### [Task objective]
List every line below containing "checkbox".

Pixel coordinate grounding data

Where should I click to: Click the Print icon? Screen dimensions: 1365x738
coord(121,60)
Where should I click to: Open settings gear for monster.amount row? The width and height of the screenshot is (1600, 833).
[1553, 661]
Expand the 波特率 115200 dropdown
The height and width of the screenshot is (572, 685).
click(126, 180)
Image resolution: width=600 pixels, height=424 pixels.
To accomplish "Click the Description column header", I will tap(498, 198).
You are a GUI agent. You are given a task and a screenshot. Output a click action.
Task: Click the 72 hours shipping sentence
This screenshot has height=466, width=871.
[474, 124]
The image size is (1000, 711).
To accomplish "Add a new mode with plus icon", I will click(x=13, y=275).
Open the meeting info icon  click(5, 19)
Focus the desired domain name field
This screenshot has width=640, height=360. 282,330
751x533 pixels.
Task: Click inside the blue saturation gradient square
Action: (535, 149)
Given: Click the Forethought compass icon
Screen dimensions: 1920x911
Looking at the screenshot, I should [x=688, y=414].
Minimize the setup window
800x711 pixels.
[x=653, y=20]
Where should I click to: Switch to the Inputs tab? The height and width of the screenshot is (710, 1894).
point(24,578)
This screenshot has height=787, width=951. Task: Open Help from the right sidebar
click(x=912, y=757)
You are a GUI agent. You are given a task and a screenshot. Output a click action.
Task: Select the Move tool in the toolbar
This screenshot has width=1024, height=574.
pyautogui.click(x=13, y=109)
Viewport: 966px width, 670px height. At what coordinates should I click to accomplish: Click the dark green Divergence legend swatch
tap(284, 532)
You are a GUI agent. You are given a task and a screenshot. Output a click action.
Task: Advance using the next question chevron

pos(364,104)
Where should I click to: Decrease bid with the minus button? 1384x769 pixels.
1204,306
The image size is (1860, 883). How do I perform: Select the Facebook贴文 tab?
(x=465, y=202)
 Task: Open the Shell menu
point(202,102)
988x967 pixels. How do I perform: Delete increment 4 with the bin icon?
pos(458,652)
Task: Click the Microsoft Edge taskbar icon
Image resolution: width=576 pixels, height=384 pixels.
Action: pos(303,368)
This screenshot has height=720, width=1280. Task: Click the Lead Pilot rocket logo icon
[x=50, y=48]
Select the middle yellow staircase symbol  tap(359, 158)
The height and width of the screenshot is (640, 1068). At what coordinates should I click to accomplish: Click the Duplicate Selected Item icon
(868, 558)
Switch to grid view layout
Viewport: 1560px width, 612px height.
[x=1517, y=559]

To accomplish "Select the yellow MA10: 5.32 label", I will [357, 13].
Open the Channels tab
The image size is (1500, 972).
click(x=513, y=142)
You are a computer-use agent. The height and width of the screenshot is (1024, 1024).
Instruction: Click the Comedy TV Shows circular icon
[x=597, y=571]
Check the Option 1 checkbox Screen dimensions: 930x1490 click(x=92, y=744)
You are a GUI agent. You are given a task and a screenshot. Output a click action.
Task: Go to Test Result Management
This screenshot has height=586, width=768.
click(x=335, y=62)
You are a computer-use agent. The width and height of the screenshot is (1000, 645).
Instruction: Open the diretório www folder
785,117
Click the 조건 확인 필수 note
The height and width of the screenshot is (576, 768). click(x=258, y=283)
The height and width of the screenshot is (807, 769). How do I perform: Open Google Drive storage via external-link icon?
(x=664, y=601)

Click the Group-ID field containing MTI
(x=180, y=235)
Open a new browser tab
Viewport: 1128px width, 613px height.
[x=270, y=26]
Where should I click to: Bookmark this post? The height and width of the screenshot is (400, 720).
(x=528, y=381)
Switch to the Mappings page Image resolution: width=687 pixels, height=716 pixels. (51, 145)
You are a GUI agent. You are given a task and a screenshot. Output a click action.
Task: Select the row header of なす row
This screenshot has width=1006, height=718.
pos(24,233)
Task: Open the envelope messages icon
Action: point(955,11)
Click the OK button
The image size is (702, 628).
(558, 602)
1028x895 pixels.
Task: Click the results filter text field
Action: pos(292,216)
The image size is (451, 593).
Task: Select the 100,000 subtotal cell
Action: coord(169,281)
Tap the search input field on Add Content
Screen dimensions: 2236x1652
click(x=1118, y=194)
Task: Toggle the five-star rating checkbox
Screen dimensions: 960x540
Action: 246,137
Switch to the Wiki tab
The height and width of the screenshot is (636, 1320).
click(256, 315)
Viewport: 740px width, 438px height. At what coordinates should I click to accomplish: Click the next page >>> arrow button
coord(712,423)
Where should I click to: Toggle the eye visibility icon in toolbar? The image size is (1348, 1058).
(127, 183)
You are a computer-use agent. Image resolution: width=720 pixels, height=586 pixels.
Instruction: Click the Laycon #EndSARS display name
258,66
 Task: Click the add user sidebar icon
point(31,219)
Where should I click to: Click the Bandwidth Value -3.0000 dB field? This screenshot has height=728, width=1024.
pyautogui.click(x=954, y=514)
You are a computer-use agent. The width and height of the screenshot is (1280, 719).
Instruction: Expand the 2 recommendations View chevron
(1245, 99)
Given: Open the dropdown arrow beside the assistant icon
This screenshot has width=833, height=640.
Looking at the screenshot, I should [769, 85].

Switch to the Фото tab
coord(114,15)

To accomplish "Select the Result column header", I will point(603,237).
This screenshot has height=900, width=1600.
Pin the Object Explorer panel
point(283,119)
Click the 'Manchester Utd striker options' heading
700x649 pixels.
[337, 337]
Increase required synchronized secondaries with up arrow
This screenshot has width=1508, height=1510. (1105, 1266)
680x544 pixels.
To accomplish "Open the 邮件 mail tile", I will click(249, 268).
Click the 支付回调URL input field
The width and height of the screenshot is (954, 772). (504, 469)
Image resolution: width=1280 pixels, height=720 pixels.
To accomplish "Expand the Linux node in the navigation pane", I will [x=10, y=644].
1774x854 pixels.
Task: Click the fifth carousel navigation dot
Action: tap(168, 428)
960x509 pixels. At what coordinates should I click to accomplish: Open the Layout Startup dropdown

### [Answer space]
Check the Option 1 checkbox Screen dimensions: 930x1490 click(x=92, y=744)
Task: Toggle the five-star rating checkbox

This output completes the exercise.